Introduction: 3D Printing Circuit Boards and Components

About: I believe that the purpose of life is to learn how to do our best and not give in to the weaker way.

Using conductive filaments, circuit boards and other components such as switches, touch pads, sockets, resistors, potentiometers and capacitors can be 3D printed on a standard 3D printer.

This instructable shows how to 3D print a microcontroller circuit that has a touch switch and can control LEDs.

The short video shows the microcontroller blinking some LEDs.

Step 1: How It Works

3D Printing A Circuit Board

The first problem with 3D printing a circuit board is that the conductive ink, glue, paint, or filament used to make the traces, has a higher resistance than the copper that is commonly used.
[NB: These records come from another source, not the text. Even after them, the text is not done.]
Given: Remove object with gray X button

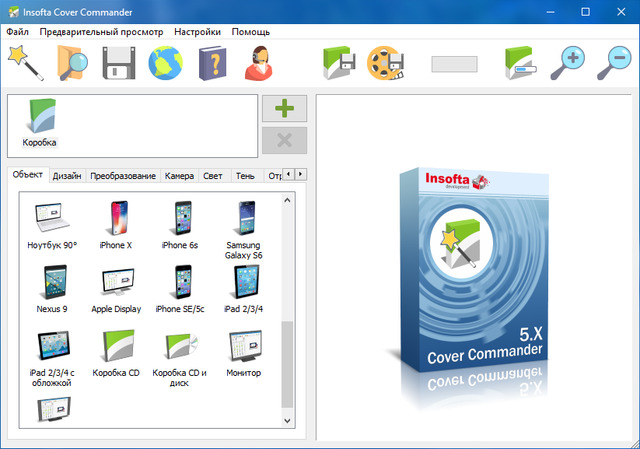Looking at the screenshot, I should coord(284,141).
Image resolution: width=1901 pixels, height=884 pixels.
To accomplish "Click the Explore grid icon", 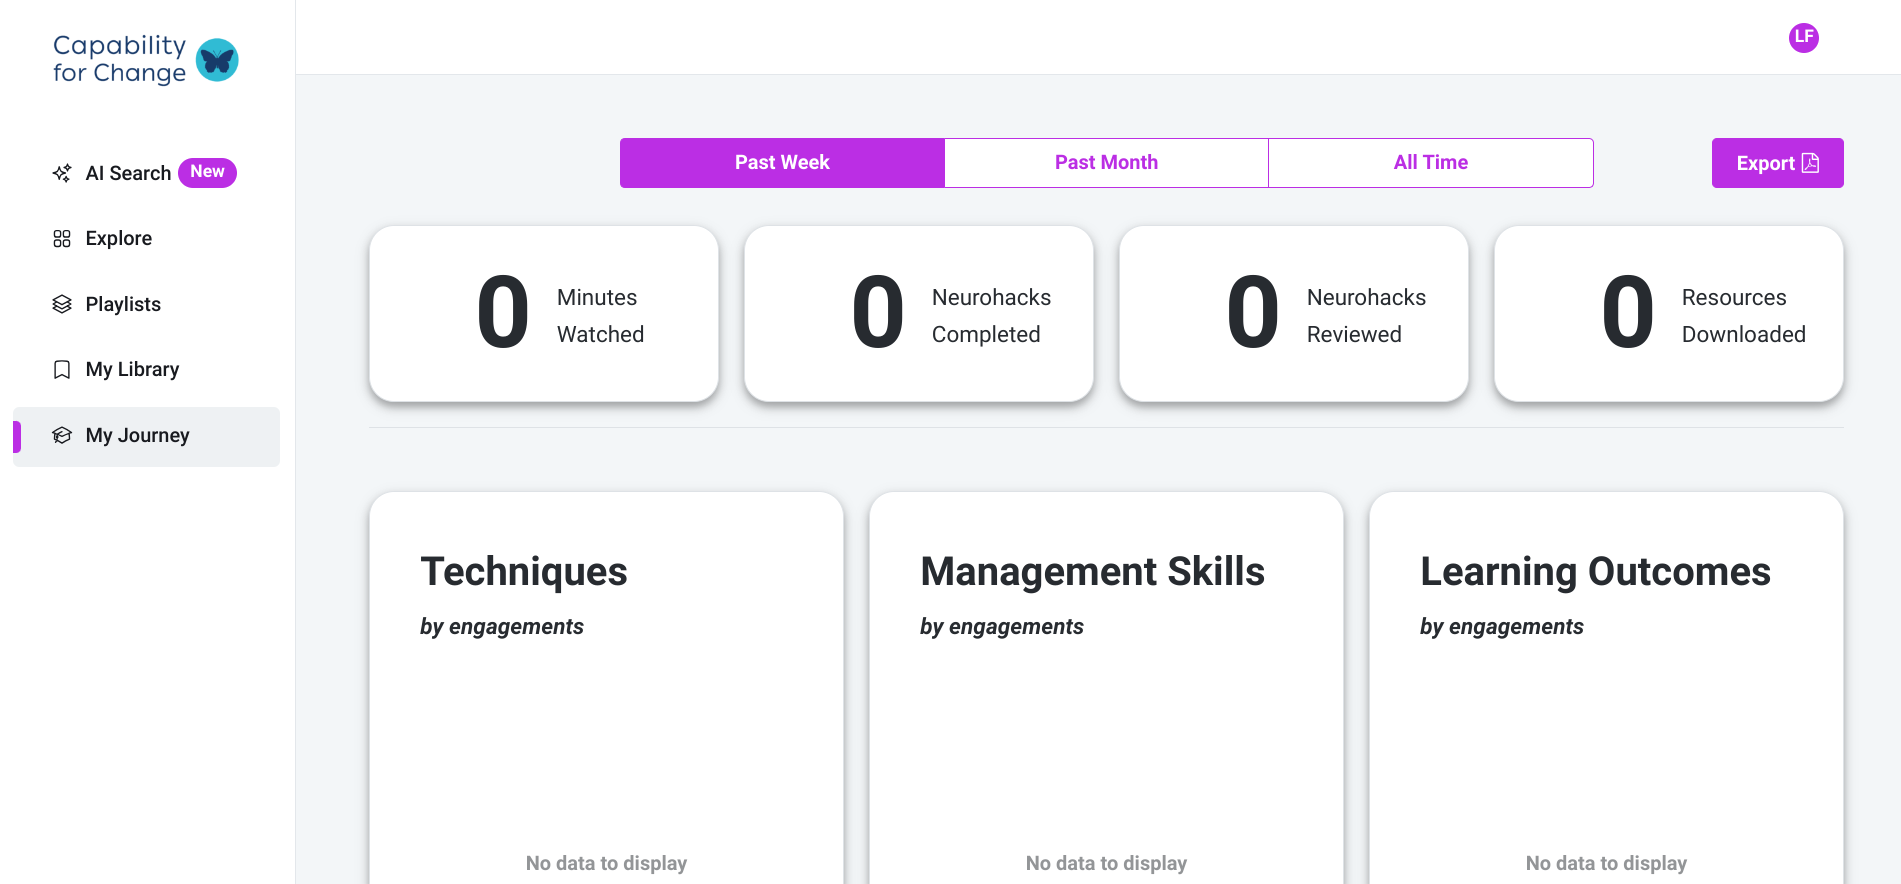I will (62, 238).
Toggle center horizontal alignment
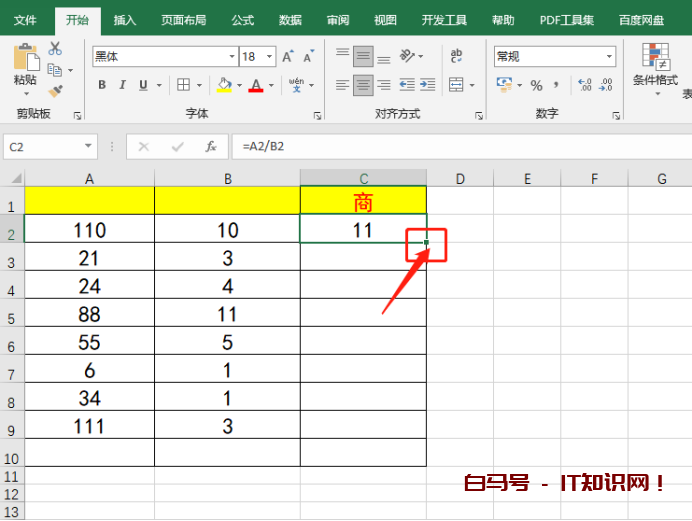692x521 pixels. [363, 85]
So wider and thicker traces have to be employed to compensate for this.

The second problem is that there is no conductive ink, glue, paint, or filament that will stick to the metal leads of components as well as solder. A little vibration and most component leads will loosen from the circuit board trace. The workaround is to use a combination of conventional solder, conductive PLA solder and specially designed sockets to get a solid mechanical and electrical connection to the components that will resist vibration.
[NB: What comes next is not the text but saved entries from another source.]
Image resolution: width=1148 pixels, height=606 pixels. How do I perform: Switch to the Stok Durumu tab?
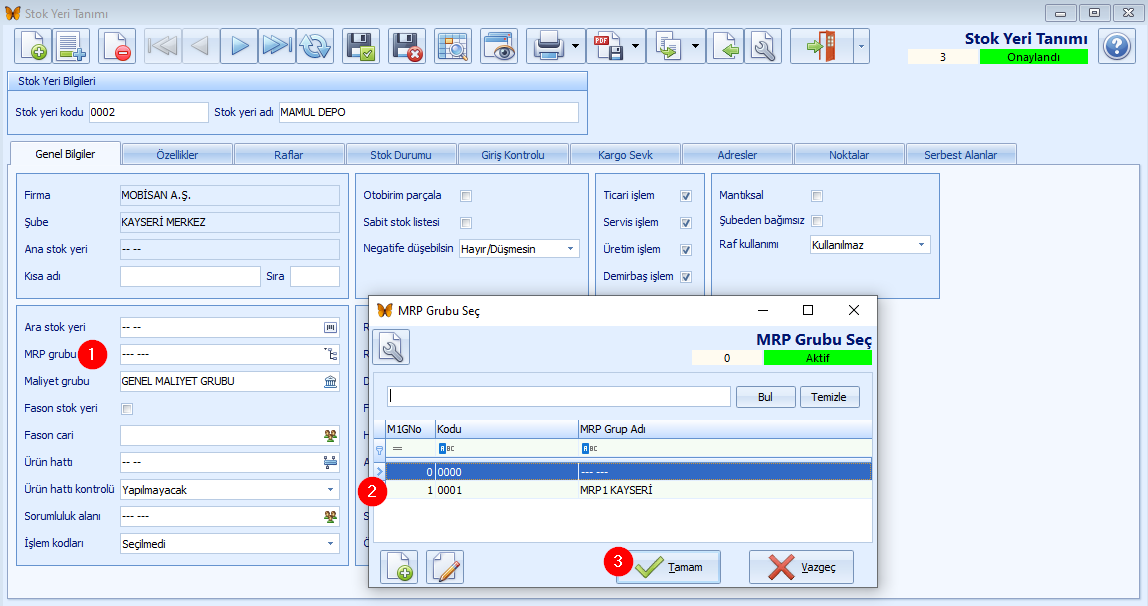tap(400, 154)

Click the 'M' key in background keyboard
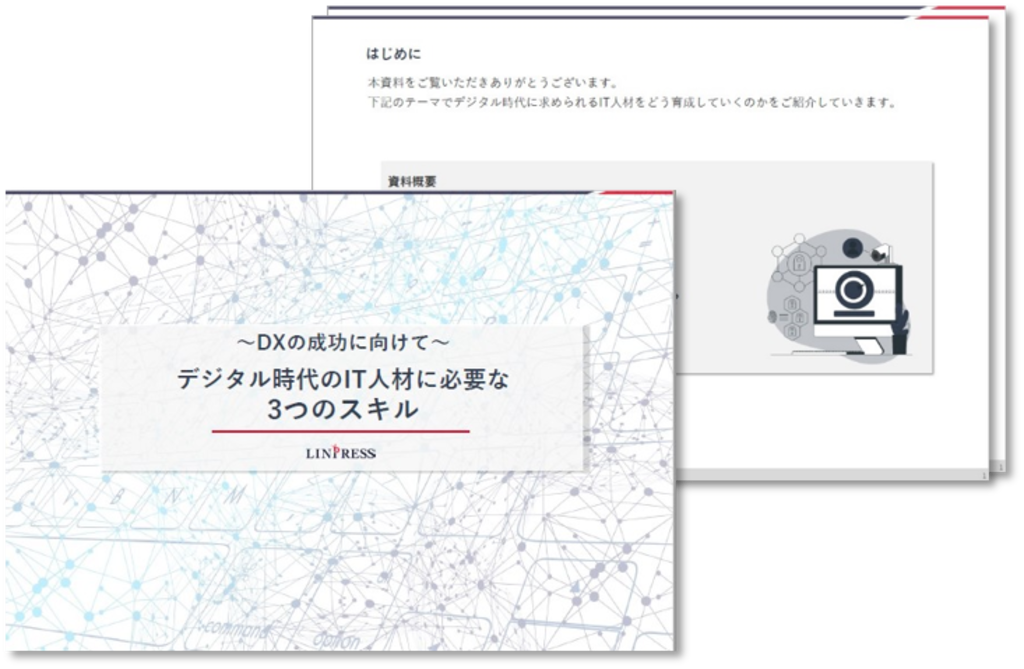click(x=232, y=495)
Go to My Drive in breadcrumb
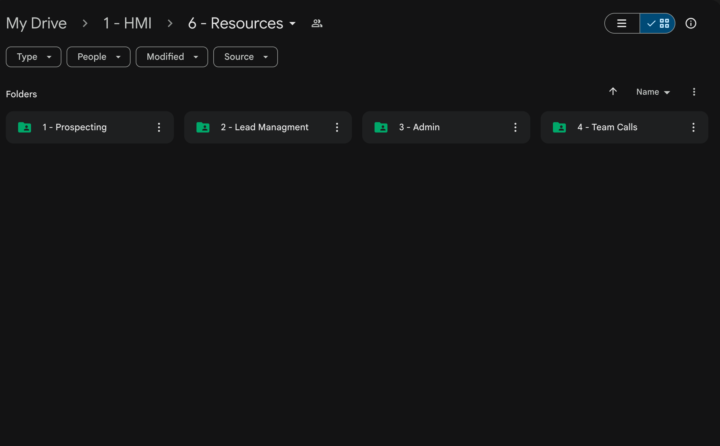This screenshot has width=720, height=446. click(x=36, y=23)
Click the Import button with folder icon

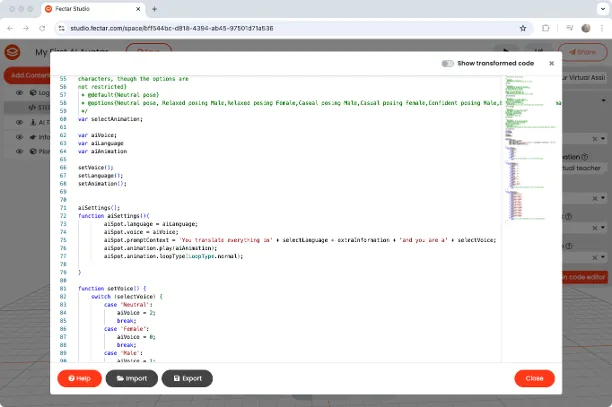point(130,378)
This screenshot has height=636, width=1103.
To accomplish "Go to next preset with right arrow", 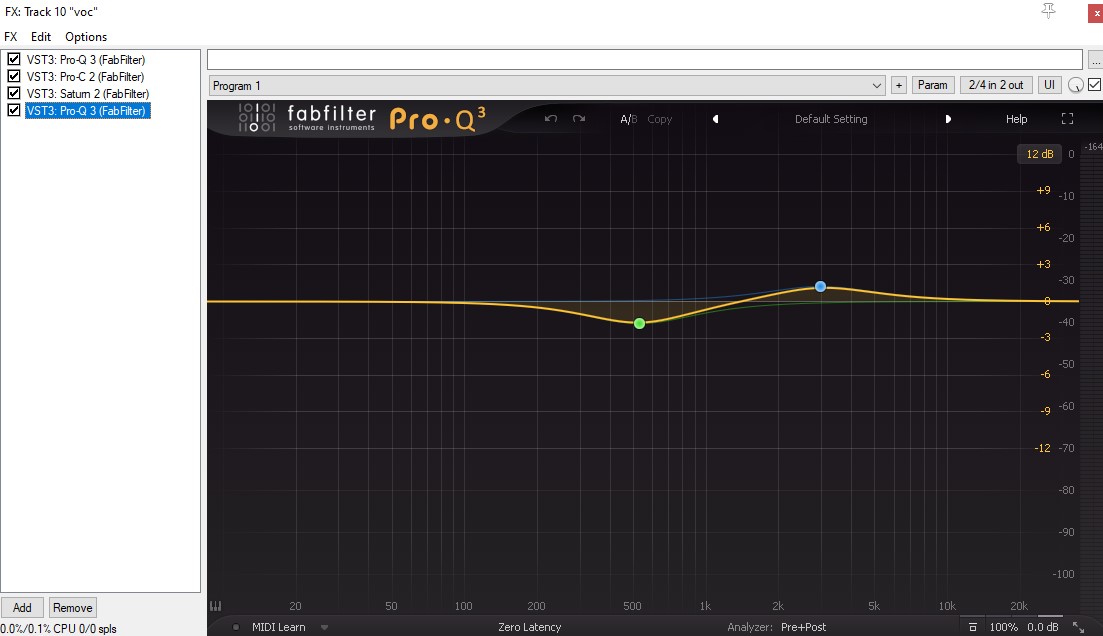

Any conventional and affordable filament printer can be used to print the conductive traces.

Step 2: Tools and Materials

A standard Makerbot Replicator 2 was used to print the conductive filament.
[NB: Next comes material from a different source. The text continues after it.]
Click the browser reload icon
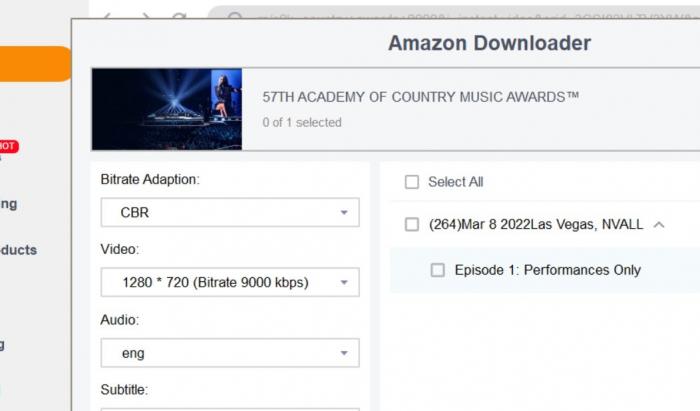 click(179, 17)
ProtoPlasma Conductive PLA Filament available from: https://www.proto-pasta.com/collections/samples/pr...

3D printing pen or standard soldering iron to solder with the conductive filament.

Acrylic sheet or PLA to make the substrate to print on.

Electronic components available from Mouser.com

08M2 Picaxe microcontroller available from available from: https://www.sparkfun.com/categories/new_products

Step 3: Conductivity of Conductive PLA

While the conductivity of any conductive plastic is not as good as copper, conductive PLA has a low enough resistance to be quite useful. The 5 volt power wires need to be directly soldered to the microcontroller pins. The wires to the serin and serout pins can be soldered using conductive PLA.

Conductivity Tests

Here are the results of my tests of conductive traces:

.12 inch x .12 inch cross section = 500 ohms per inch

.145 inch x .145 inch cross section = 250 ohms per inch

.26 inch x .12 inch cross section - 165 ohms per inch

.26 inch x .24 inch cross section = 94 ohms per inch

Step 4: Printing the Circuit

The circuit and all components were printed on a .039 inch thick clear piece of acrylic sheet. The conductive PLA fuses extremely well to the acrylic. Alternately, they could be printed on a substrate of regular PLA printed at that thickness. There is a spacer bar that prints first and is the thickness of the acrylic sheet substrate in order to get the extruder to the proper height. If you use a thicker substrate, you will have to change the thickness of the spacer bar.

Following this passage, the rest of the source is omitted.